A quel liquido sono state già attribuite delle proprietà taumaturgiche, tanto che i pellegrini che si recano a Medjugorje imbevono delle tovagliette da portare con se. La statua in questione è una scultura in bronzo, posta dietro la Chiesa di San Giacomo e che trasuda dal 2001.
La scultura fu realizzata e donata a Medjugorje dall’artista Andrija Ajdič, nel 1998, nel giorno della Santa Pasqua. E’ denominata del Cristo risorto, ma, in realtà, ha le braccia spalancate come se fosse in croce, come ad accogliere tutta l’umanità. Poggiando coi piedi a terra, sembra, però, elevarsi verso cielo.

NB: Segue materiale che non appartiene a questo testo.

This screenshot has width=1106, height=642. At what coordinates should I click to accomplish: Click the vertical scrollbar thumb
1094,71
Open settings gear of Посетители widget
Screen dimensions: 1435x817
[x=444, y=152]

Andrija Ajdič ha raccontato: “Questa raffigurazione scultorea mostra due diversi misteri: infatti, il mio Gesù è sollevato e simboleggia allo stesso tempo Gesù sulla croce, che è rimasto sulla terra, e il Risorto, poiché si regge senza croce. Sono arrivato a questa idea del tutto casualmente. Mentre modellavo qualcosa con la creta, avevo in mano un crocifisso che d’un tratto è caduto nella creta. Ho tolto velocemente il crocifisso e ho notato improvvisamente la figura di Gesù che vi si era impressa”.
Il Cristo risorto di Andrija Ajdič è coperto, all’altezza della vita, da un tessuto scolpito che riporta le parole del Salmo 138. Esso comincia con le parole: “Signore, tu mi scruti e mi conosci, tu sai quando seggo e quando mi alzo. Penetri da lontano i miei pensieri, mi scruti quando cammino e quando riposo”.
Il liquido che ne fuoriesce continuamente (dal ginocchio destro, principalmente), non evapora e non gela. La sua origine è ancora un mistero.